Дождавшись, когда стало смеркаться, я вышел из палаты, побрел по больничному коридору и, улучив момент, сделал то, что нам было категорически запрещено – выскользнул за дверь отделения. Не буду рассказывать, сколько я проблуждал по огромной больнице в поисках выхода – мне ведь надо было стараться не попадаться на глаза взрослым! И как я наконец прорвался на улицу и обнаружил, что у ворот больницы дежурит сторож, а вокруг нее тянется забор метра три высотой. Словом, выхода не оставалось – и я полез через забор! В тот самый момент, когда я, сидя уже наверху злополучного забора, решал, прыгать ли вниз или попытаться спуститься другим способом, меня заметила случайно проходившая мимо женщина и кликнула охрану.

Еще через четверть часа я стоял в кабинете главврача больницы – красивой, хотя и очень пожилой – ей было уже явно за сорок – для меня тогдашнего азербайджанке. Выяснив, как меня зовут и почему я убежал, она вдруг спросила:

– Петя, а кто ты по национальности?
– Еврей, – ответил я.
– Ну и зачем же ты, Петя, решил устроить такой скандал? Вы же, евреи, такой тихий народ, – сказала главврач.
– Мы – не тихий! – ответил я с вызовом, но без особой уверенности.

Потом мне еще не раз приходилось сталкиваться с таким взглядом на нас: мол, евреи – народ тихий, готовый стерпеть любое унижение и даже насилие, старающийся держаться в тени и ни в коем случае не выпячивающий себя, а то и откровенно скрывающий свое еврейство, будто стыдящийся его. И что скрывать – несмотря на ту свою дерзкую фразу, я сам был именно из таких евреев.

Года через два после той больничной истории я приехал на лето к бабушке в Прилуки, но стоило мне выйти на улицу, как местные мальчишки, каждый из которых был на голову выше меня, начинали гоняться за мной с криком «Жид!», а нагнав, щедро награждали тумаками. Так что вскоре я просто стал бояться выходить за пределы бабкиного двора без взрослых.

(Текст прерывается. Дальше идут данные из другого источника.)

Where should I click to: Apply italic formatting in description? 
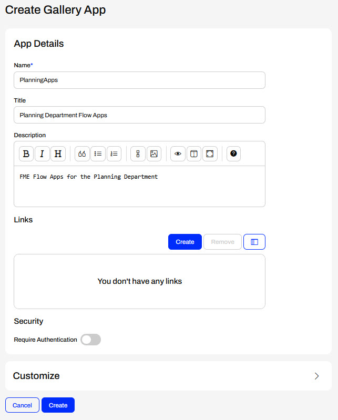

Не знаю, заметил ли это дед Шломо или просто решил, что настало время дать мне первый урок истории, но как-то вечером он спросил меня, знаю ли я, кто такой Иегуда Маккавей? А затем начал рассказывать историю Хануки: как греки преследовали евреев и хотели нас уничтожить, но затем евреи пришли в себя и во главе с Иегудой Маккавеем вломили этим грекам так, что они бежали с нашей еврейской земли. И это при том, что евреев была всего лишь горстка, а греков – тысячи и тысячи.

Насколько этот примитивный рассказ лишь отдаленно напоминает правду, я, разумеется, понял много позже. Но на следующий день я вышел на улицу другим человеком – я был потомком Маккавеев, которые при необходимости могли «вломить» любому противнику, даже если тот был намного сильнее его. И когда вокруг меня снова стали улюлюкать «Жид!», я никуда не побежал, а сказал, что если кто-то хочет драться, то пусть выходит. Никто не вышел. И после той моей сокрушительной победы местные от меня отстали.

Я не знаю, скольким еще еврейским мальчишкам история Хануки помогла избавиться от навязанных им комплексов, но думаю, я такой далеко не единственный. И еще я точно знаю, что если мы и были в какой-то период нашей истории «тихим народом», то во второй половине ХХ века точно перестали им быть. Скорее, наоборот: ни одна буря не обходилась без нас! И сейчас современные израильские солдаты чувствуют себя потомками и наследниками Маккавеев.

Мне не раз доводилось говорить с ребятами на базах и КПП, и я вновь и вновь убеждался, что наши дети сами протягивают ниточку через века и тысячелетия и связывают себя с Маккавеями. Тем более что здесь, в Израиле, это так просто: вот они, те места, где Иегуда, Шимон и Йонатан воевали с греками, и так легко представить эти битвы.

Разумеется, выигрывали они их благодаря собственному мужеству и военной смекалке. Ну, а если этого оказывалось недостаточно, то на помощь приходили чудеса, кульминацией которых и стало чудо с горшочком масла. И если Всевышний совершал в прошлом чудеса для наших отцов, то почему при необходимости Ему не совершить чудо и для нас, в наши дни? Впрочем, Он и продолжает творить чудеса, даже если мы их не всегда замечаем.